*WORK REQUIRED*. Each entry should be transcribed exactly as written, and any picture left out.

*GIVEN DATA*.
Content starts
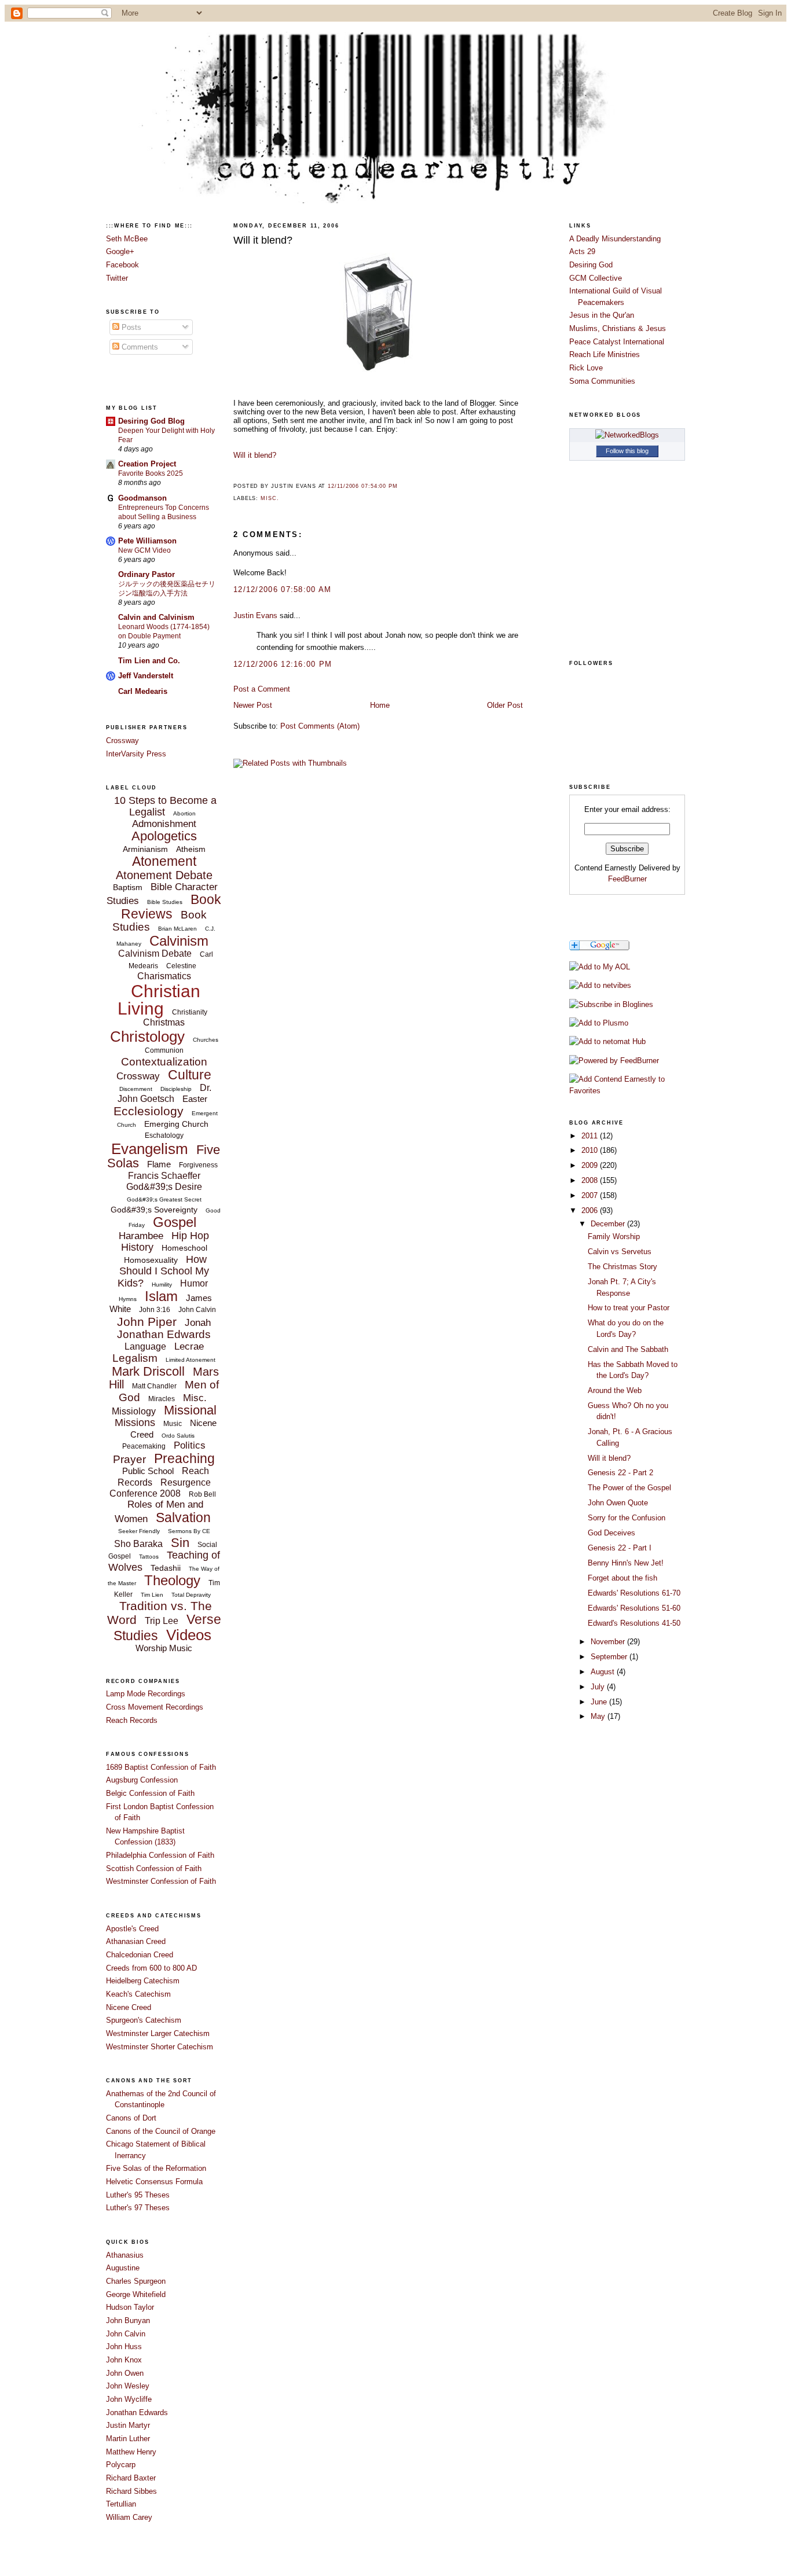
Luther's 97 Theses (138, 2207)
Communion (164, 1050)
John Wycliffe (129, 2399)
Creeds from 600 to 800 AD (151, 1968)
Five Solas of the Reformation (156, 2168)
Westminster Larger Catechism (158, 2033)
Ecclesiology (148, 1111)
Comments (138, 347)
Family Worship (614, 1236)
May (599, 1716)
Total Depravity (191, 1595)
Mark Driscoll (148, 1371)
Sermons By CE (189, 1531)
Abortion (184, 813)
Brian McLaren (177, 928)
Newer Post (252, 705)
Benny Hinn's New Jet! (626, 1563)
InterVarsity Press (136, 753)
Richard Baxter (131, 2478)
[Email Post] (401, 486)
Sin (180, 1542)
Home (380, 705)
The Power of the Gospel (629, 1487)
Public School (148, 1471)
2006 (590, 1210)
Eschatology (164, 1135)
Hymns (128, 1299)
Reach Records (132, 1720)
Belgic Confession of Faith (150, 1793)
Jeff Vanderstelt (145, 675)
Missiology (134, 1411)
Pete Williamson (147, 540)
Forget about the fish (622, 1578)
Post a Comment (261, 689)
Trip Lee (161, 1621)
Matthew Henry (131, 2452)
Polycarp (121, 2464)
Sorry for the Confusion (626, 1517)
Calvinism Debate (155, 953)
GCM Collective (595, 278)
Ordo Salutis (178, 1435)
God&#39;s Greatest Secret (164, 1199)
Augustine (123, 2267)
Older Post (505, 705)
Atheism (191, 849)
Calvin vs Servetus (619, 1251)
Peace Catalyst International (616, 341)
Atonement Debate (164, 875)
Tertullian (121, 2504)
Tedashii (166, 1567)
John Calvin (197, 1310)
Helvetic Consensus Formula (154, 2181)
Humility (162, 1284)
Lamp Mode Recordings (145, 1693)
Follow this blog (627, 450)
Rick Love (586, 367)
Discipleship (176, 1089)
Content ends
*RESPONSE*.
Luther's 97 Theses (138, 2207)
Communion (164, 1050)
John Wycliffe (129, 2399)
Creeds from 600 to 800 AD (151, 1968)
Five Solas of the Reformation (156, 2168)
Westminster Larger Catechism (158, 2033)
Ecclesiology (148, 1111)
Comments (138, 347)
Family Worship (614, 1236)
May (599, 1716)
Total Depravity (191, 1595)
Mark Driscoll (148, 1371)
Sermons By CE (189, 1531)
Abortion (184, 813)
Brian McLaren (177, 928)
Newer Post (252, 705)
Benny Hinn's New Jet! (626, 1563)
InterVarsity Press (136, 753)
Richard Baxter (131, 2478)
[Email Post] (401, 486)
Sin (180, 1542)
Home (380, 705)
The Power of the Gospel (629, 1487)
Public School (148, 1471)
2006 (590, 1210)
Eschatology (164, 1135)
Hymns (128, 1299)
Reach Records (132, 1720)
Belgic Confession of Faith (150, 1793)
Jeff Vanderstelt (145, 675)
Missiology (134, 1411)
Pete Williamson (147, 540)
Forget about the fish (622, 1578)
Post a Comment (261, 689)
Trip Lee (161, 1621)
Matthew Henry (131, 2452)
Polycarp (121, 2464)
Sorry for the Confusion (626, 1517)
Calvinism Debate (155, 953)
GCM Collective (595, 278)
Ordo Salutis (178, 1435)
God&#39;s Greatest Secret (164, 1199)
Augustine (123, 2267)
Older Post (505, 705)
Atheism (191, 849)
Calvin vs Servetus (619, 1251)
Peace Catalyst International (616, 341)
Atonement Debate (164, 875)
Tertullian (121, 2504)
Tedashii (166, 1567)
John Calvin (197, 1310)
Helvetic Consensus Formula (154, 2181)
Humility (162, 1284)
Lamp Mode Recordings (145, 1693)
Follow this blog (627, 450)
Rick Love (586, 367)
Discipleship (176, 1089)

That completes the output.